Why they do it: This is a frustrating age for kids; they have the vocabulary to express themselves but when something is bugging them they can't always spit out the words fast enough or with sufficient detail to get their point across. So when your preschooler doesn't want to share a toy but can't articuate that before it's snatched away, he may resort to hitting.
How to deal: If your child bops his pal over the head when he takes his Lightning McQueen car away from him, let him know that hitting is not okay and teach him how to use his words to fix the problem. "It's empowering for kids to learn how to negotiate for themselves," says Dr. Berman. Say, "It looks like you weren't done with your race. How about asking Peter if you can have the car back?" Some kids this age will still resort to biting when they're unable to cope verbally. If you have a snapper, use the same strategy to help him chill out on the chomping.
Why they do it: Preschoolers want to be in charge, and they also have a strong sense of how they like things to be. Sometimes your child may be making demands to see what she can get away with, and other times she just wants to let you know that you put her toothbrush away on the wrong shelf.

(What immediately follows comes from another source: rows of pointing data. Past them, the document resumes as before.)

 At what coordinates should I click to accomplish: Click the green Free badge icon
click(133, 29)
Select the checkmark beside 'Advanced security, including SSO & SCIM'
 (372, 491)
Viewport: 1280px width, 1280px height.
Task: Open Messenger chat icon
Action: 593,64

How to deal: There's a fine line when it comes to bossiness; you want to respect your child's wants and needs without becoming her puppet. If she tells you that only Daddy can pour her cereal, and your husband is nearby, it won't hurt to let her get her way. But if she orders you to give her another cookie, don't give in to her demands. Stop the sass by explaining that extra Oreos are only doled out if they are asked for politely. And if she insists on being snarky? Move on. Eventually the lessons will sink in, but for now you've got to pick your battles.